Friday, December 7, 2012

Startup mindset

A couple of days ago, I was asked at a gathering of startups for how long I do work for my current company. I said that for around two months, I heard the following observation: 'Quite a lot of time for the startup style'. 

On a sidenote: I am living in Berlin, Germany, a country where you need a lot of effort and inner strength if you want to achieve professional success. In the last three years, I've heard a lot of stories from people that arrived in Germany (capitalist version) in their late 30s and it took them around 30 years to be considered: fluent German speakers, mature enough and relevant enough for being a successful story. Most of them did not change their job in the last two decades, as the stability of the workplace is part of the profile of a stable career.

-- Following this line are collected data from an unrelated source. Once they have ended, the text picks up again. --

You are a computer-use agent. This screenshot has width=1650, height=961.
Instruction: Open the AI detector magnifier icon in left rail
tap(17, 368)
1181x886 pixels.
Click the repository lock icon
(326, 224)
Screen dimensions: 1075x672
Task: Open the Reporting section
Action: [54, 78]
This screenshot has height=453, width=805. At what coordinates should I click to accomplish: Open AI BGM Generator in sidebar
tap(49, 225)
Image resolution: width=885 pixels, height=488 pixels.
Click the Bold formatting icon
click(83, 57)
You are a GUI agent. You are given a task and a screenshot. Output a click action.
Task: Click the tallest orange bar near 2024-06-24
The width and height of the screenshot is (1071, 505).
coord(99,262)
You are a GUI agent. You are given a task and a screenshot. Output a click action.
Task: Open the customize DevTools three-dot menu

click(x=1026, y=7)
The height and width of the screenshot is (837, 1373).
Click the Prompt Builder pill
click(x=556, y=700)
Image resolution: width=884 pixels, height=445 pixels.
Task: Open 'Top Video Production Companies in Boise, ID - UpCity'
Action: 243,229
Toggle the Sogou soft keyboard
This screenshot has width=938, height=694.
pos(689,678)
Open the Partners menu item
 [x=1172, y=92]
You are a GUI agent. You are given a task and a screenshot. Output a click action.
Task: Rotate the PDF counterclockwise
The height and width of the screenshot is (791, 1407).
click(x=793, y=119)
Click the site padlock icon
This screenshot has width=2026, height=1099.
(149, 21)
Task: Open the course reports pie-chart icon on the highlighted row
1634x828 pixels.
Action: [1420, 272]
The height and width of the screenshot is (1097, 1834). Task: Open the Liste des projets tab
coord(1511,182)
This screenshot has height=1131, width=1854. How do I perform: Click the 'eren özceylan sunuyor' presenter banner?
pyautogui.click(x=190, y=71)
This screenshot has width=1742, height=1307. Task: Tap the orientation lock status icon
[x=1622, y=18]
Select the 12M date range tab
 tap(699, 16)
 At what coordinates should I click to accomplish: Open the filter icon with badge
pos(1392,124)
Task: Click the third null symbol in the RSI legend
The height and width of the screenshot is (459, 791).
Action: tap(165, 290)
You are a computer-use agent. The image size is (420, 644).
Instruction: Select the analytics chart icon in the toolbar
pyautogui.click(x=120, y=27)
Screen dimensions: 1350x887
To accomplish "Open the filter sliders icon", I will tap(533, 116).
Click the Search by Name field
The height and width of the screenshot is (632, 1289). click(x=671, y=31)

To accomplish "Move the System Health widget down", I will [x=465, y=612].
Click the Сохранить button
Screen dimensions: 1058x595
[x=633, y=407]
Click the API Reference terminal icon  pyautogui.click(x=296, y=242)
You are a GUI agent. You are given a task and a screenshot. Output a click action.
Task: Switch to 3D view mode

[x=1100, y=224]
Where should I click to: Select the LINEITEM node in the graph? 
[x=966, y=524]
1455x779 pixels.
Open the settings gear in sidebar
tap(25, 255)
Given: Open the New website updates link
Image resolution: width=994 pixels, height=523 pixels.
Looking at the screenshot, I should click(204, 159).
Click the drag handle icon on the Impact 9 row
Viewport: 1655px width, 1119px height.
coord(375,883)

However, it seems that the startups - not all of them created by German entrepreneurs - are here to claim a different narrative. It is not the time spent at the same desk that matters, but your achievements, and if you are smart enough to get the best professional and financial exposure in your late 20s, you can retire honorably and tour the world in your early 40s. A job interview do not start with an investigation about what your aims for the next 5 years are, but rather with a question about where do you see yourself in the next 30 days.

I am not one of those highly enthusted persons that will pledge the cause of the startups and I am decent enough to consider the financial risks of changing the job every 3 months. But, on the other hand, I felt very often that it is a big distance between the corporate mentalities here and the reality and such disparities will discourage innovation and creativity and on the medium and long term will endanger development. The startup booms could be understood somehow as the solution that the young generation of entrepreneurs living in Germany found for catching up with the latest trends in technology and creative thinking while enjoying the stability of the German economy. 

On the long term, I am optimistic and wish I am one of those startup minds too.